Scaling of the morphology of African cities
A large proportion of Africa’s infrastructure is yet to be built. Where and how these new buildings are constructed matters since today’s decisions will last for decades. The resulting morphology of cities has lasting implications for a city’s energy needs. Estimating and projecting these needs has always been challenging in Africa due to the lack of data.
Yet, given the sweeping urbanization expected in Africa over the next three decades, this obstacle must be overcome to guide cities toward a trajectory of sustainability and resilience. Based on the location and surface of nearly 200 million buildings on the continent, we estimate the interbuilding distance of almost six thousand cities. Buildings’ footprint data enable the construction of urban form indicators to compare African cities’ elongation, sprawl, and emptiness.

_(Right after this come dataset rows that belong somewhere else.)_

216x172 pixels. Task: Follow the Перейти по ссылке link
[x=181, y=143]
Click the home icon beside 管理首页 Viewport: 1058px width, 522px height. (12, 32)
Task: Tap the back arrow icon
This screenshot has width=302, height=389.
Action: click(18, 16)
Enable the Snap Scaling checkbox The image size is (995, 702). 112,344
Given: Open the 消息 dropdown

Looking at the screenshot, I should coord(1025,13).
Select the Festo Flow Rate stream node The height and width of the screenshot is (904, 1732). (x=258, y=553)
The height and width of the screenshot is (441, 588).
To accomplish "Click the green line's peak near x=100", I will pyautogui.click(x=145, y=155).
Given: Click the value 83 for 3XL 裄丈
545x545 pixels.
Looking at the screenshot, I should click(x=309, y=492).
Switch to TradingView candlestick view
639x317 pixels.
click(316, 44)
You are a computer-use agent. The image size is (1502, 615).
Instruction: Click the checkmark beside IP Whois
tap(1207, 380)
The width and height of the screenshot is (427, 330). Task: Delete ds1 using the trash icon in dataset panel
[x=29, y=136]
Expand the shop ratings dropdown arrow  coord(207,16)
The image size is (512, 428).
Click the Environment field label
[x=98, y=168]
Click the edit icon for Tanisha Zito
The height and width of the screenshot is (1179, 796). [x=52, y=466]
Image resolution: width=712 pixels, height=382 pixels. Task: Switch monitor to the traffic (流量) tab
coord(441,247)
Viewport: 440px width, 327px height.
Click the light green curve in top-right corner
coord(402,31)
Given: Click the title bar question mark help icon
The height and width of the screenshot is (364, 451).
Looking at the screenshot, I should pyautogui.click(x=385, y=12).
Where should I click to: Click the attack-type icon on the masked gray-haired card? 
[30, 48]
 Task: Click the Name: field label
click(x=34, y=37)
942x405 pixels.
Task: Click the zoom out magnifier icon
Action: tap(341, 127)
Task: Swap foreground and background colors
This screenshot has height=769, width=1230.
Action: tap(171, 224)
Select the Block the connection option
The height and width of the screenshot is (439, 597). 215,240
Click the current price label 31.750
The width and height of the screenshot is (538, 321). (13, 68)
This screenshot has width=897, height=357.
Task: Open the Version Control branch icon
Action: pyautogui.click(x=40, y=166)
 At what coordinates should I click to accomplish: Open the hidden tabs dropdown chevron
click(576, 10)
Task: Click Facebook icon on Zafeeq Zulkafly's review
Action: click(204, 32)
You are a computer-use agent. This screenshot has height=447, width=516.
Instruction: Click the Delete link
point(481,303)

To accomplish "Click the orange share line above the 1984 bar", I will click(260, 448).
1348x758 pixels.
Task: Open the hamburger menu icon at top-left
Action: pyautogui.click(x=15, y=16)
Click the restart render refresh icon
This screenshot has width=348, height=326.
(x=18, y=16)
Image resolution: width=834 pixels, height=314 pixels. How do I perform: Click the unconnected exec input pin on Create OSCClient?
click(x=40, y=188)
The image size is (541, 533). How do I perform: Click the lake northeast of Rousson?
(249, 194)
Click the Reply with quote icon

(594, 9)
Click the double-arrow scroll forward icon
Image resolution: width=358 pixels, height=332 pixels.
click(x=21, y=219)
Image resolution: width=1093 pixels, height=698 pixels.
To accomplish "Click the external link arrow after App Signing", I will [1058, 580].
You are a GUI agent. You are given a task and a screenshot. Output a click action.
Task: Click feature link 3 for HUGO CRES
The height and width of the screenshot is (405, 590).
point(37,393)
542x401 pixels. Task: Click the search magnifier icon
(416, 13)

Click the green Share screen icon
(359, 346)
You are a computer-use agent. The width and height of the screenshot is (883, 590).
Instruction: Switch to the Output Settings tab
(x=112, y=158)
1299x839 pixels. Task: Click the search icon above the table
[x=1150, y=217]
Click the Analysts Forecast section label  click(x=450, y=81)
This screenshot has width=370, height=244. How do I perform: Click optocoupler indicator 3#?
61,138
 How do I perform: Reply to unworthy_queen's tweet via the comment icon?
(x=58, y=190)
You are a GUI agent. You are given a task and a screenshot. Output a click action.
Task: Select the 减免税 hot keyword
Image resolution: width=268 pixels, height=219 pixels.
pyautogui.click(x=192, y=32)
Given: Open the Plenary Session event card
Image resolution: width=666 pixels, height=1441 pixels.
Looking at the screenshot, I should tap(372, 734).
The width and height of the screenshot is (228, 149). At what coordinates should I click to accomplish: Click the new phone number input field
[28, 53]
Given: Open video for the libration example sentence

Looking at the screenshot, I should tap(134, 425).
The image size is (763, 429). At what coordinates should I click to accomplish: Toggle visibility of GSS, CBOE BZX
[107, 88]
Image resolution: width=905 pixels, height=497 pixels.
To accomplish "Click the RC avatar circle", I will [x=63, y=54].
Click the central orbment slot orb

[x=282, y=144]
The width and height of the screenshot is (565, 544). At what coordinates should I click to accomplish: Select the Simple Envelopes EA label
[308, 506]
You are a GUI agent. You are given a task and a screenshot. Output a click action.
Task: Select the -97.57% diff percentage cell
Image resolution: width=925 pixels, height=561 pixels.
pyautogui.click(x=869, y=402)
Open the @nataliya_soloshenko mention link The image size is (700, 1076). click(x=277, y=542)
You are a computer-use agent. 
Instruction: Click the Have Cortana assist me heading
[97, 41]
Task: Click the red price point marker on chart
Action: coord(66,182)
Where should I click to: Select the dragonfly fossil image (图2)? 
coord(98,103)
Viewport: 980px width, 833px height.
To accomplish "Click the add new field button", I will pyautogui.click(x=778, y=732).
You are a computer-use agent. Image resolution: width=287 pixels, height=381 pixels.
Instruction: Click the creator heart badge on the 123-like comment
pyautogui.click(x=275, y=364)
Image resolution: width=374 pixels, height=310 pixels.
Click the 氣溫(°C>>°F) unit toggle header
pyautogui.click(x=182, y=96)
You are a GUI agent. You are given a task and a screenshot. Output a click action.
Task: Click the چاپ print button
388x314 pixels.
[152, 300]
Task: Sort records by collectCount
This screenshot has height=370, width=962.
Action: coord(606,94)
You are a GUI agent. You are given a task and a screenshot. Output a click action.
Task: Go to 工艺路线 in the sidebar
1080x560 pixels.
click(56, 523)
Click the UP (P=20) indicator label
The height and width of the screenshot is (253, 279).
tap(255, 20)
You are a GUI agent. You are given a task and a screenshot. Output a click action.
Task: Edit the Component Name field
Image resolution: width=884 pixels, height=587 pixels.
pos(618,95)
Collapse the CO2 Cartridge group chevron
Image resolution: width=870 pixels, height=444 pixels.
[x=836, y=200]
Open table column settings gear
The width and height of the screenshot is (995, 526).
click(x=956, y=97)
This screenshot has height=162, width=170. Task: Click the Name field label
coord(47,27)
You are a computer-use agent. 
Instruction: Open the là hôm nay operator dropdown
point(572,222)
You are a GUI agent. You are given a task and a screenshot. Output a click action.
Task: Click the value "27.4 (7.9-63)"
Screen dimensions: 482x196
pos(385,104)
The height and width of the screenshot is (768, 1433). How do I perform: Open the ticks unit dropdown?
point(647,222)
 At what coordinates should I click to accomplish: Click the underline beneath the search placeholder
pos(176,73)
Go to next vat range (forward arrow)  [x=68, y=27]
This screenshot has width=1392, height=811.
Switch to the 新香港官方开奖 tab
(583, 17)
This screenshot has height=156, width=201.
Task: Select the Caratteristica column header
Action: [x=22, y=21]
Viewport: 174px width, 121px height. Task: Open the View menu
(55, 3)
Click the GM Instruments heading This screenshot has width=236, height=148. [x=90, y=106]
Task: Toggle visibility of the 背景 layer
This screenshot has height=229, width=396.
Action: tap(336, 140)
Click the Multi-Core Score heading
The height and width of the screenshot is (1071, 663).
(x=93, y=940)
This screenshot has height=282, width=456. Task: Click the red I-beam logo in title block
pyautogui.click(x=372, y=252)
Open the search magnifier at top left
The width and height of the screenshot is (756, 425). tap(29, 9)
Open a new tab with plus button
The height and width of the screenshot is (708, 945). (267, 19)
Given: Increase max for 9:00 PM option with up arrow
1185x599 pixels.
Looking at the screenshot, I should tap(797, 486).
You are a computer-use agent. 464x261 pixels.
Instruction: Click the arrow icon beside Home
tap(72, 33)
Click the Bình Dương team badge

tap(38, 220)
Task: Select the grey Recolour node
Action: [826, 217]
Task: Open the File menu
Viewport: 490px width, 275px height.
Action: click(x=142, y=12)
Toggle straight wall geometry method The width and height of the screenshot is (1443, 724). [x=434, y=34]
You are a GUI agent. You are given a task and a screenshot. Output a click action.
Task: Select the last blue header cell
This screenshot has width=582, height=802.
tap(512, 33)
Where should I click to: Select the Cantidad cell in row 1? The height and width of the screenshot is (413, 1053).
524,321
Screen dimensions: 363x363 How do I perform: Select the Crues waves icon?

We establish the BASE model, where the mean distance between buildings is a functional relation to the number of Buildings and their average Area, as well as the Sprawl and the Elongation of its spatial arrangement. The mean distance between structures in cities—our proxy for its energy demands related to mobility—grows faster than the square root of its population, resulting from the combined impact of a sublinear growth in the number of buildings and a sublinear increase in building size and sprawl.
We estimate that when a city doubles its population, it triples its energy demand from transport.
R. Prieto-Curiel, J. E. Patino, B. Anderson, Scaling of the morphology of African cities, PNAS 120 (9) (2023) e2214254120.